À vingt heures, la navette vint chercher les ouvriers sur les quais. Elle en déposa d'autres – les équipes de nuit – et releva ceux de jour. Elle fit un premier arrêt aux conteneurs des contremaîtres pour que les hommes puissent y déposer leurs casques et leurs masques puis pointer auprès des scanners rétiniens. Aucun uniforme ne leur était fourni. La plupart d'entre eux provenaient d'Inde, de Chine, du Pakistan et de l'ensemble du continent africain. Altaïr estimait le nombre d'ouvriers sur cette partie port à plus de cinq cents.

La navette les conduisit ensuite à leurs baraquements. Malgré leur vétusté, les ouvriers ne s'en plaignaient pas, certains étaient même réjouis de pouvoir dormir sous un toit la nuit et de disposer d'un peu d'électricité. Altaïr non plus n'était pas incommodé, car il avait été formé pour cela. Heureusement pour lui, il avait été également formé à la solitude, car ici, en dehors de Chienlit, son contact, il ne s'était rapproché de personne. La barrière de la langue constituait une sérieuse contrainte pour les autres hommes qui ne savaient pas non plus parler anglais.

Quelques tensions animaient les nuits, surtout entre Indiens et Pakistanais. Altaïr avait imaginé au début que la principale raison était la bouffe qu'on leur servait. Il y a là quelque chose qui relève du génie, se disait-il à chacune des soupes qu'il ingurgitait, il est censé y avoir des pommes de terre et des tomates, mais j'ai quand même l'impression de boire du mazout.
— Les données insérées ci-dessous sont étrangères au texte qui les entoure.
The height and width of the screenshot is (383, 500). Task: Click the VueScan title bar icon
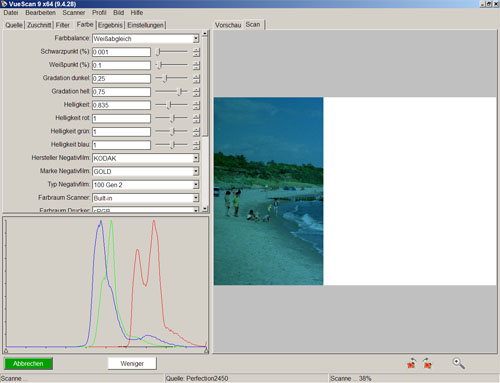(x=4, y=4)
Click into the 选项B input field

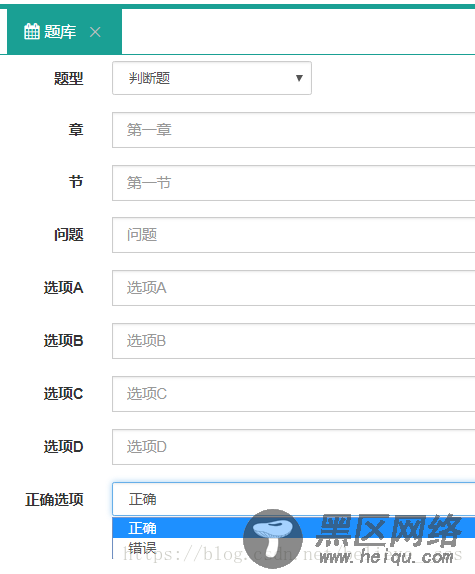[x=293, y=341]
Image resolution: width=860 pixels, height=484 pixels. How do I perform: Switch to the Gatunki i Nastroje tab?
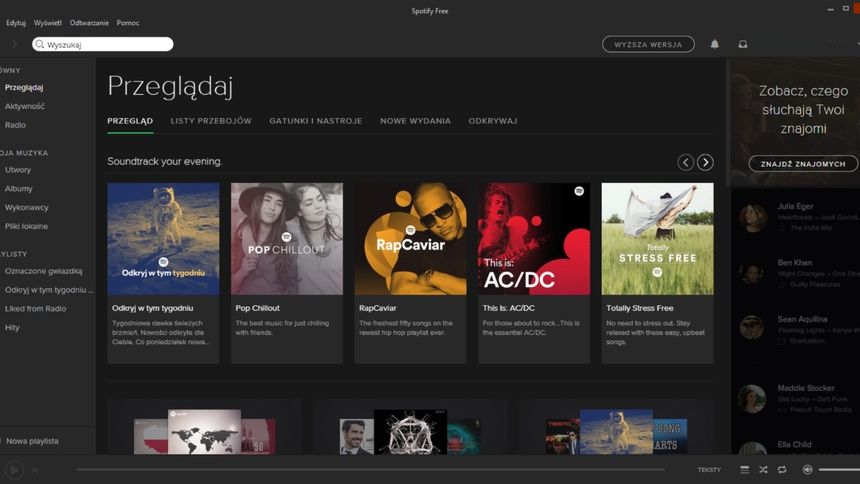pos(315,121)
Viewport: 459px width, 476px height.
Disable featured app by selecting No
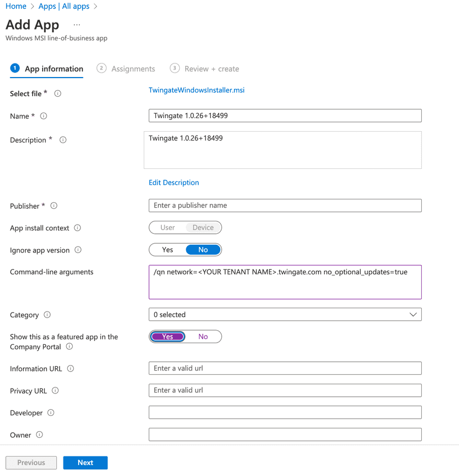[x=203, y=337]
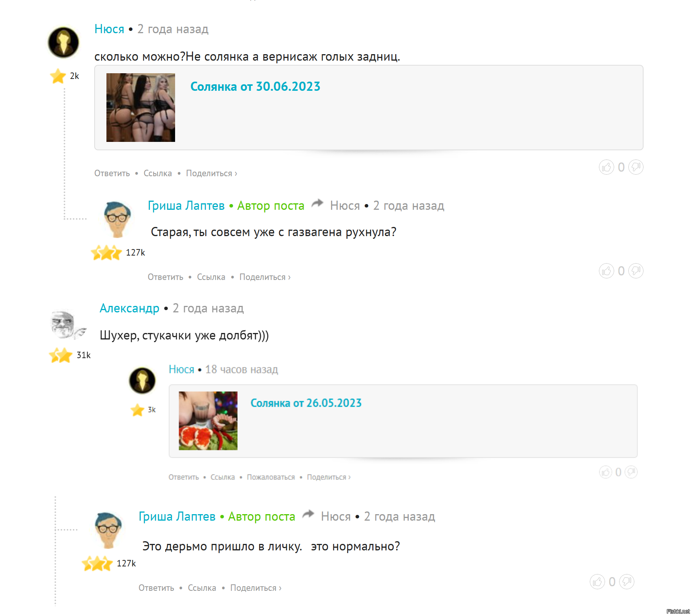Expand Поделиться under газваген reply

(x=265, y=277)
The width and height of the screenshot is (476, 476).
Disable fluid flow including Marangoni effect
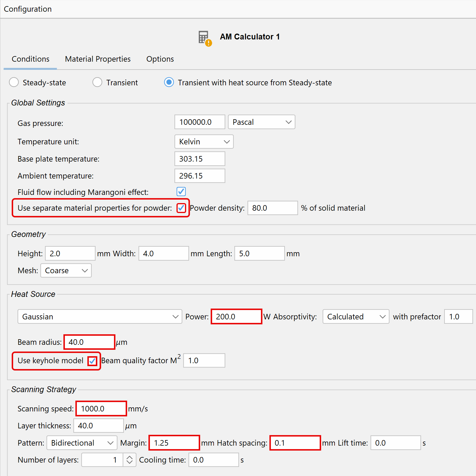[x=181, y=192]
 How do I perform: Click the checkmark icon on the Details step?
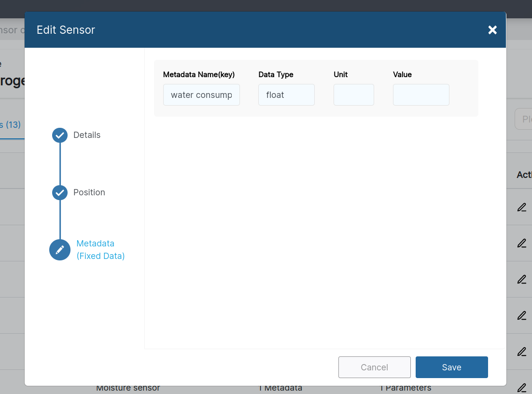pos(59,136)
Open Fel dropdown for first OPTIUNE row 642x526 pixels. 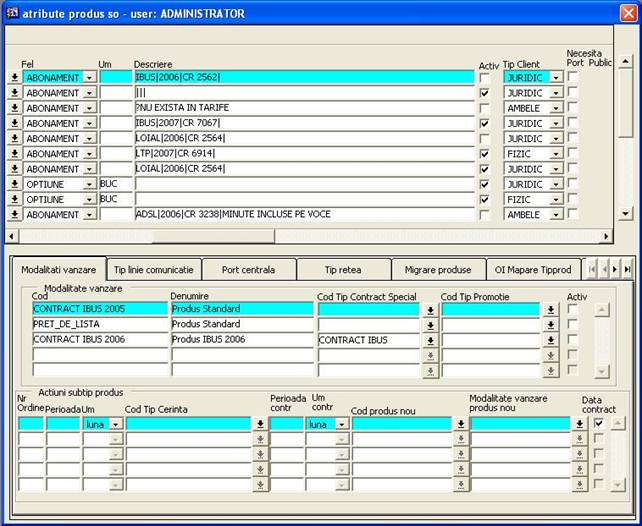pyautogui.click(x=89, y=184)
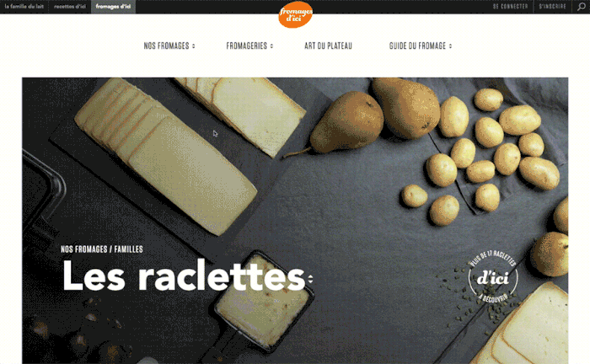Expand the arrow next to Guide du Fromage
The height and width of the screenshot is (364, 590).
[x=450, y=46]
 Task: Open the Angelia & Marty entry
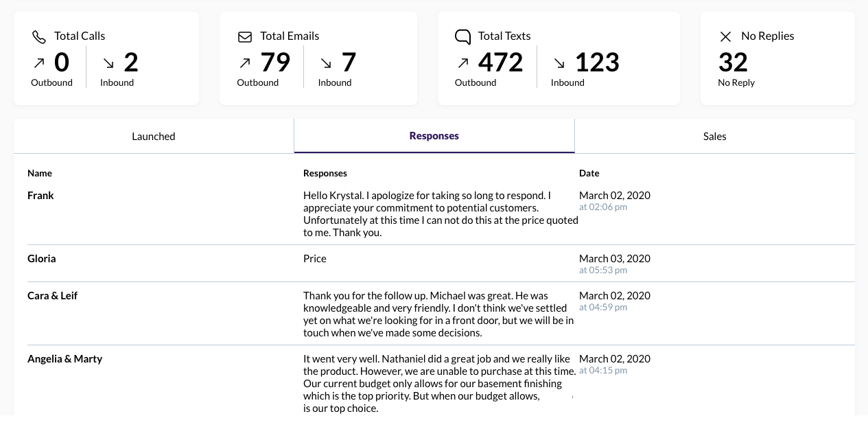[65, 359]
D'ailleurs, ça en a la couleur ! Merde, le type qui fait la tambouille devrait se voir décerner le prix Nobel de chimie pour un truc pareil... Mais non, la raison de ces heurts était bien plus dramatique, même si la nourriture était une chose on ne peut plus sérieuse pour le français qu'était Altaïr.
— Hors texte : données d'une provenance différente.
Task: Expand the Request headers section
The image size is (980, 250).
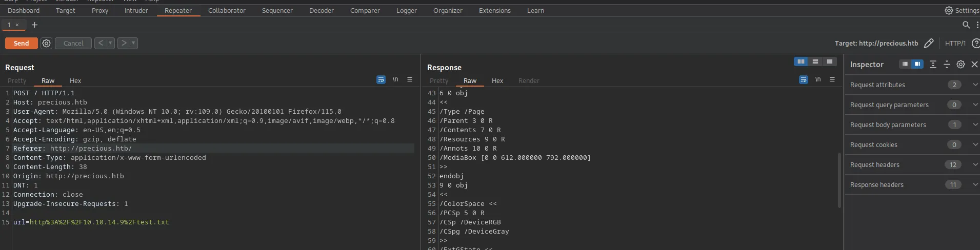Action: [975, 164]
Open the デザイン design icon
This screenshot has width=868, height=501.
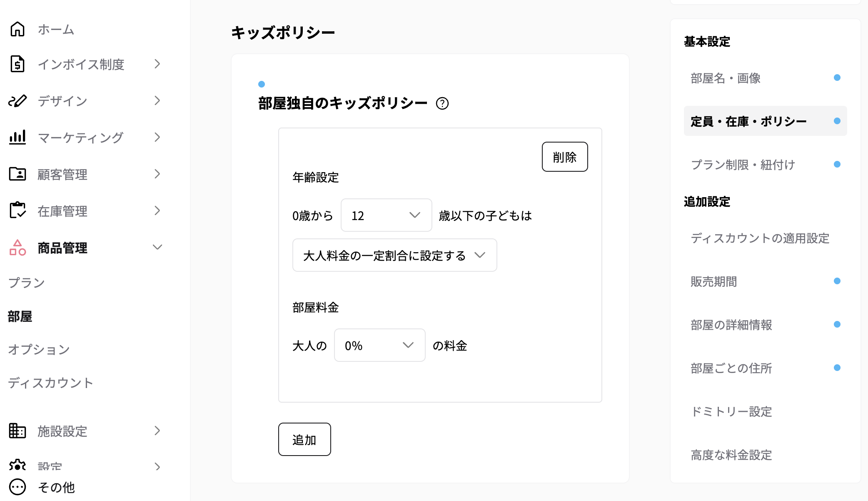click(17, 100)
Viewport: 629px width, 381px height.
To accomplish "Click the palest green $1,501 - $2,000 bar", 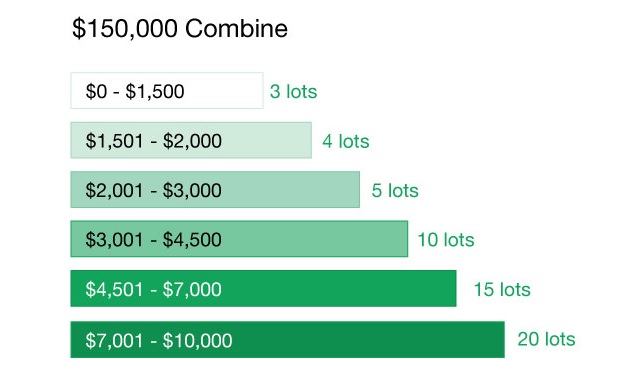I will (191, 140).
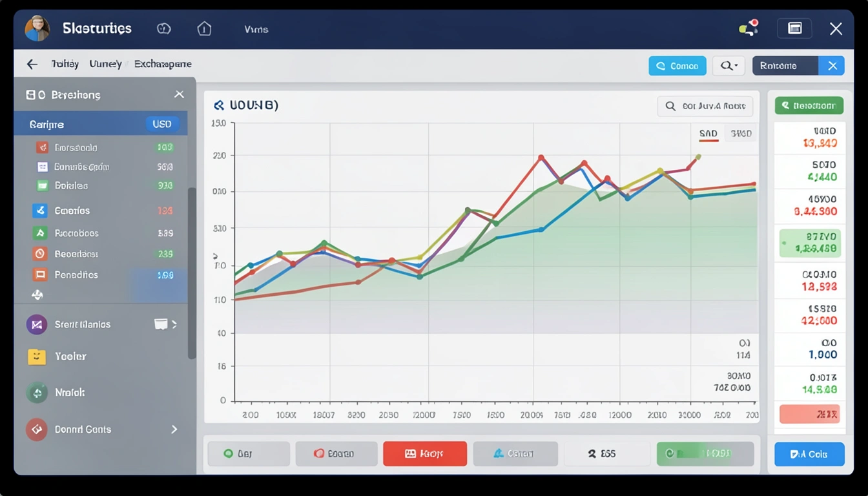Toggle the USD currency pill

pos(161,124)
La guerre entre les deux pays, terminée il y a vingt-quatre ans, avait laissé des traces. Plusieurs centaines de millions de personnes avaient été tuées pendant les batailles qui avaient animé le conflit durant trois années. Mais malgré son ampleur, le RiSE (Rassemblement international pour la Survie de l'Espèce) n'était pas parvenu à empêcher les deux pays de s'attaquer avec leurs ogives nucléaires respectives. Par conséquent, les baraquements indiens étaient vivement déconseillés pour les ouvriers pakistanais et inversement. Certains matins, les contremaîtres retrouvaient des hommes morts poignardés au ventre ou à la gorge. Ils s'empressaient de faire disparaître les corps tandis que les ouvriers étaient priés de fermer les yeux. Même si la plupart de ses agents étaient des ripoux, la police de Doha ne laissait pas de tels actes se produire sur le port. En revanche, elle détournait volontiers le regard sur les conditions de travail des hommes, à peine payés pour se nourrir et envoyer un peu de leurs économies à leurs familles restées au pays.
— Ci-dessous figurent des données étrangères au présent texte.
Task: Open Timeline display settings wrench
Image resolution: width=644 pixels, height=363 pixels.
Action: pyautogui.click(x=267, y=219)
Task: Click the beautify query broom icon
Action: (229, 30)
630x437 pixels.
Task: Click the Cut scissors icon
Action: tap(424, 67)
Altaïr dormait dans un baraquement de six couchettes. En plus de la sienne, seulement trois d'entre elles étaient occupées par un homme d'Europe de l'Est, un Brésilien et un Angolais. Aucun d'entre eux ne lui parlait, et c'était tant mieux.

Tous les soirs, il en apprenait un peu plus sur l'organisation du port, sur son fonctionnement. Pour le moment, il n'était que petite main, mais cela allait changer, il le savait. Au-dessus de lui, les contremaîtres paradaient comme des coqs, mais ils étaient facilement remplaçables. En somme, ils avaient presque le même statut que ceux qu'ils dirigeaient, à ceci près qu'un baraquement personnel leur était réservé, qu'ils avaient permission de sortie le soir dans la ville et, surtout, qu'ils étaient en contact permanent avec le chef du port : le gestionnaire logistique.